Restate every line of the material below word for word, skipping the images.

+ + +

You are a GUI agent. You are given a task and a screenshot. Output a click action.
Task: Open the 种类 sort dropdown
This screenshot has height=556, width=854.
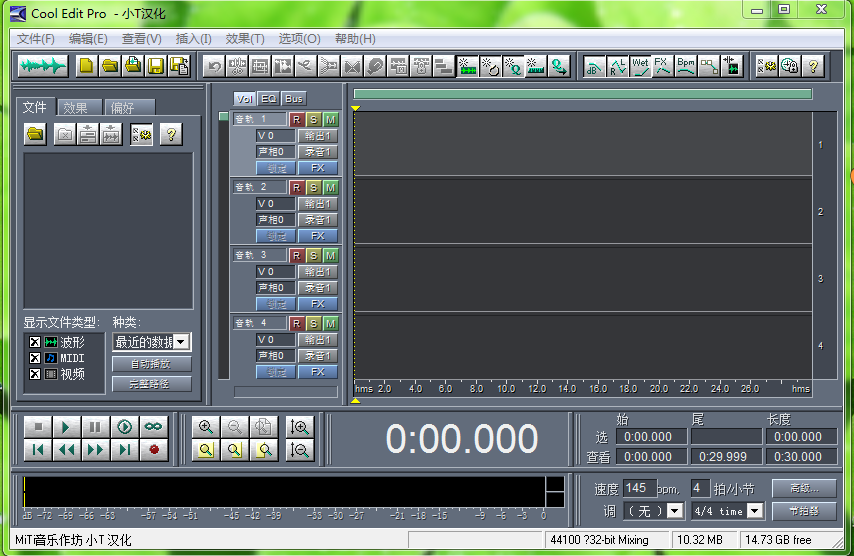click(x=181, y=342)
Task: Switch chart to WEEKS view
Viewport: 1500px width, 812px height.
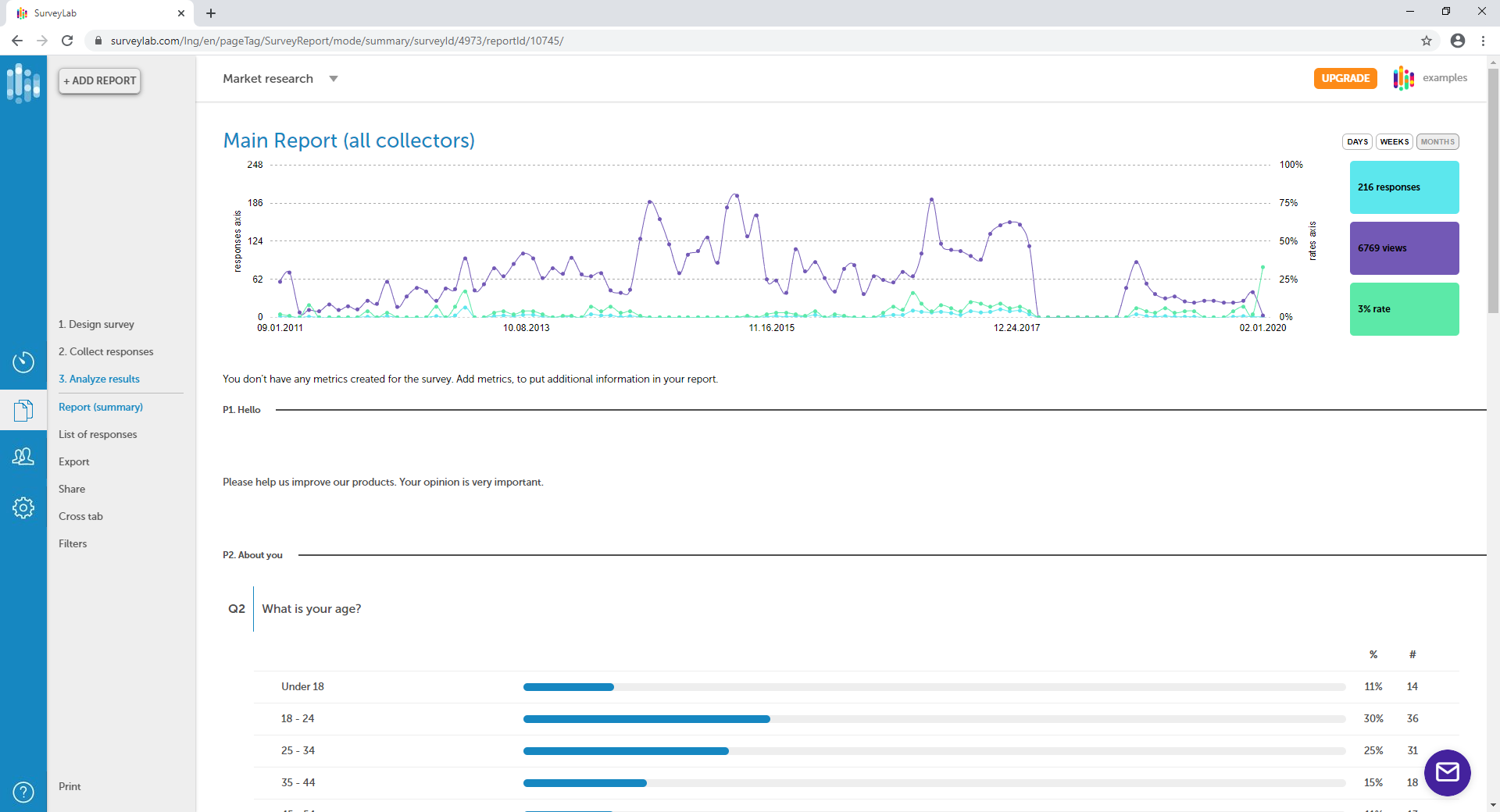Action: [1394, 142]
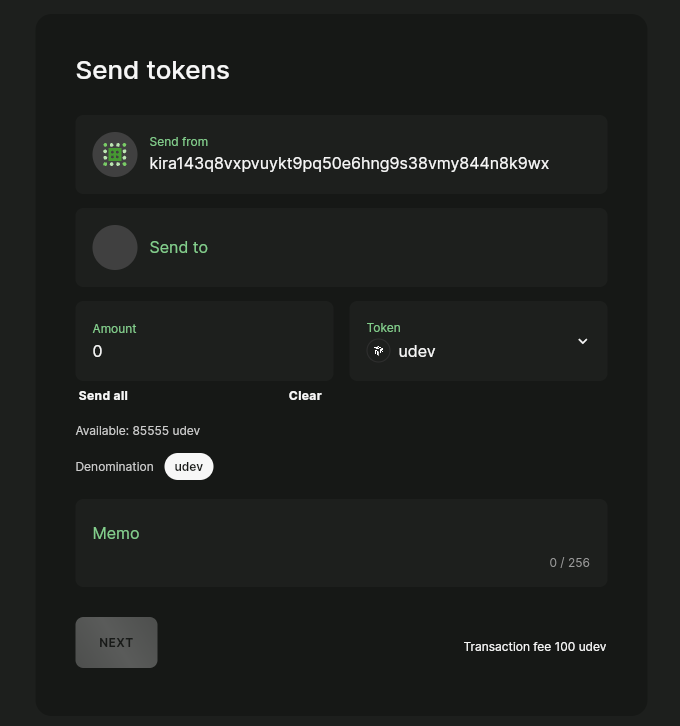Click the Amount field label
The image size is (680, 726).
114,329
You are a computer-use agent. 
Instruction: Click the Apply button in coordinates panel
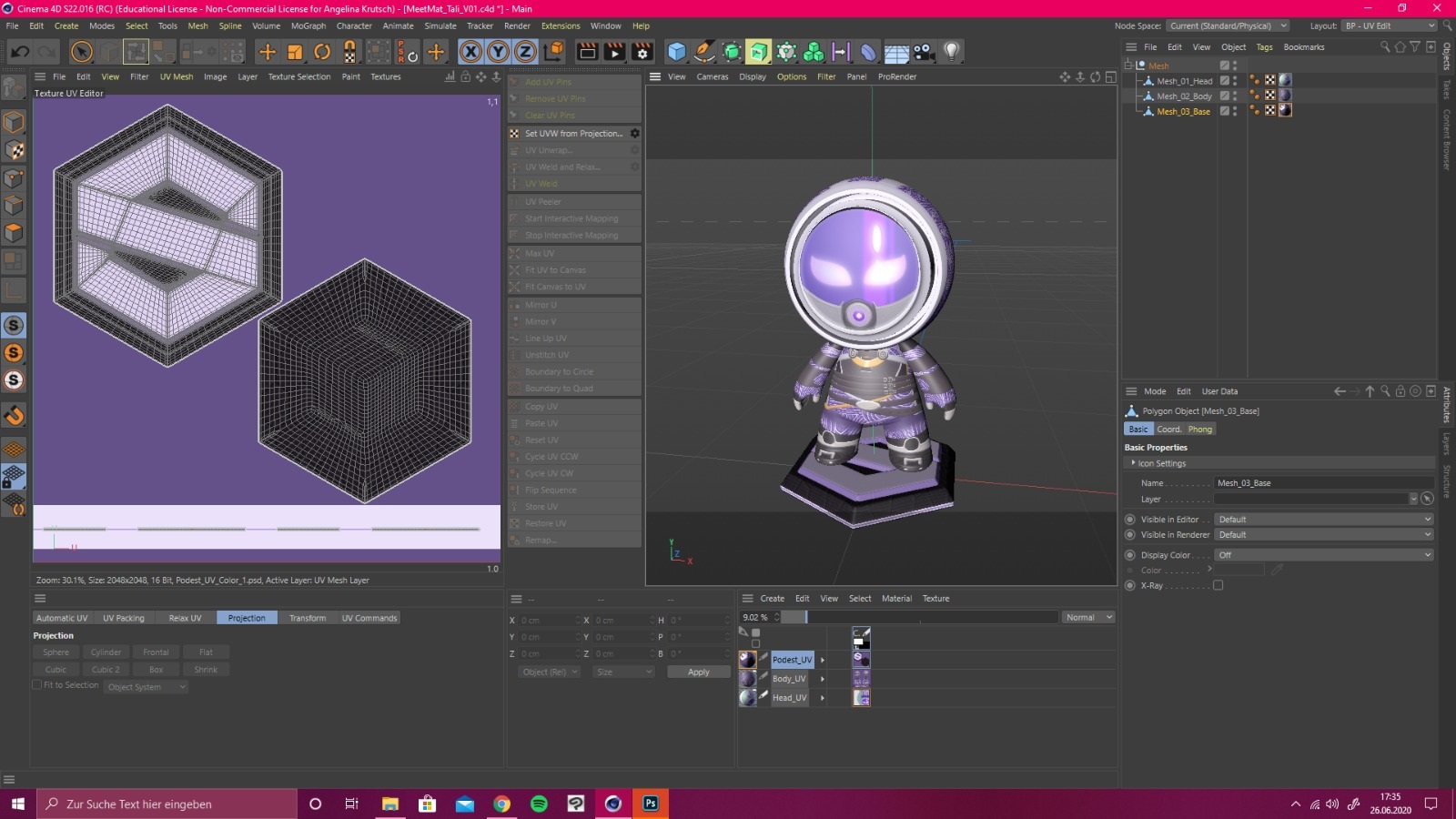click(698, 672)
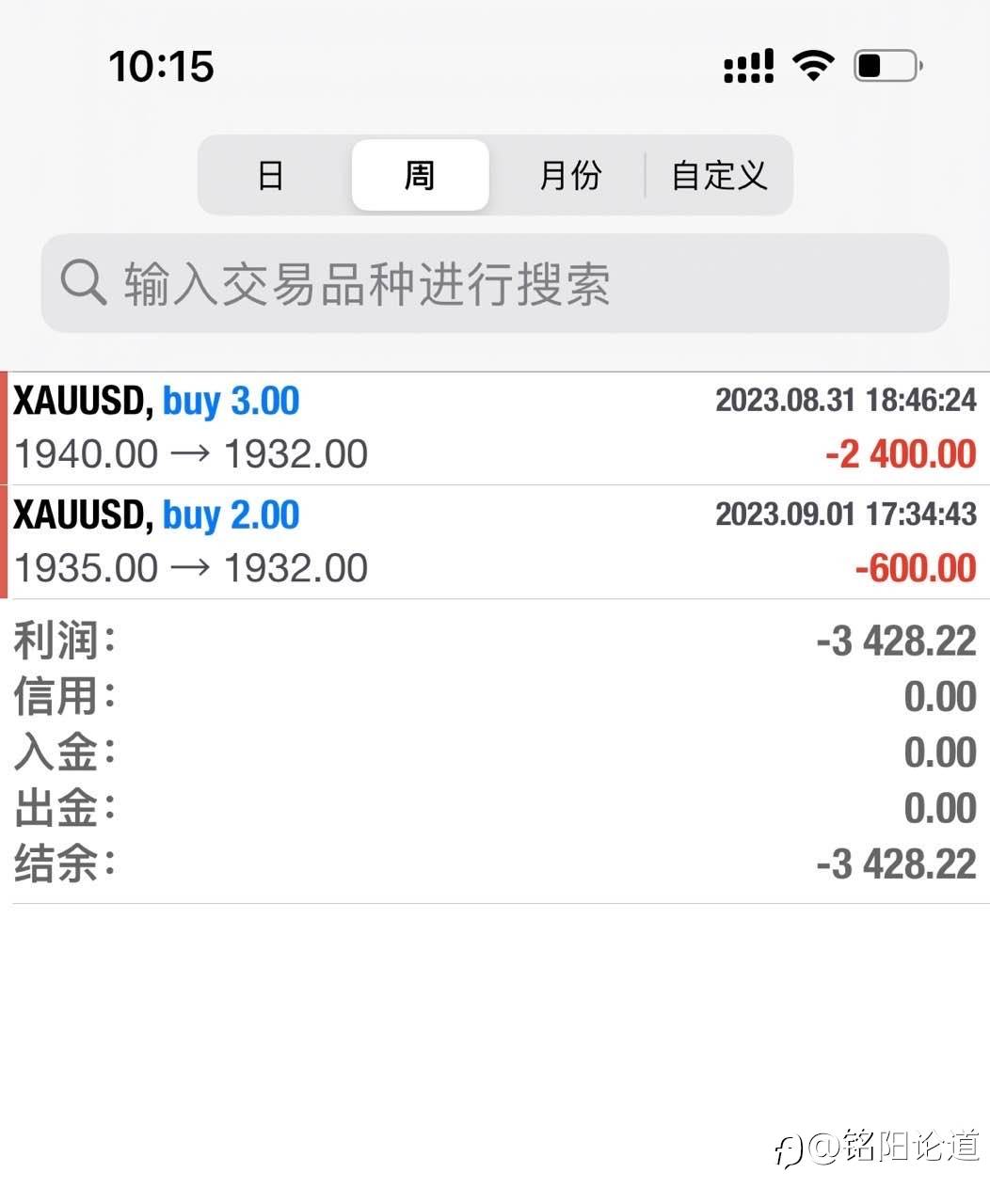Open the 自定义 (custom) period tab

pyautogui.click(x=719, y=175)
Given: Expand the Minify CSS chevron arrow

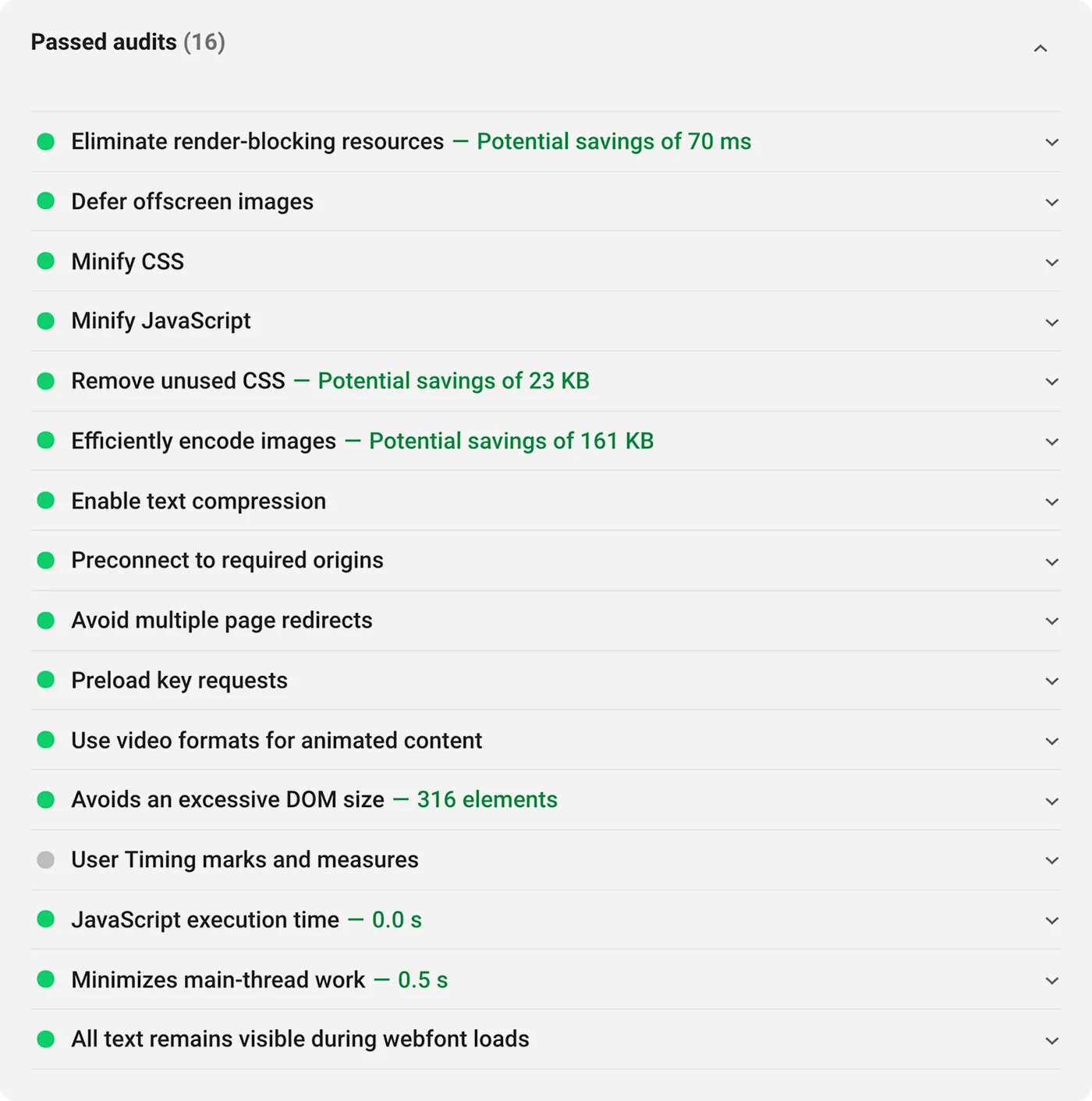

+ + +

▸ TASK SOLUTION:
You are a GUI agent. You are given a task and a screenshot. Output a click action.
Task: Open the 种类 sort dropdown
This screenshot has height=556, width=854.
click(x=181, y=342)
Task: Switch chart to WEEKS view
Viewport: 1500px width, 812px height.
Action: [1394, 142]
Click the Amount field label
The image size is (680, 726).
114,329
You are a computer-use agent. 
Instruction: Click the Apply button in coordinates panel
click(698, 672)
Open the 自定义 (custom) period tab

pyautogui.click(x=719, y=175)
Given: Expand the Minify CSS chevron arrow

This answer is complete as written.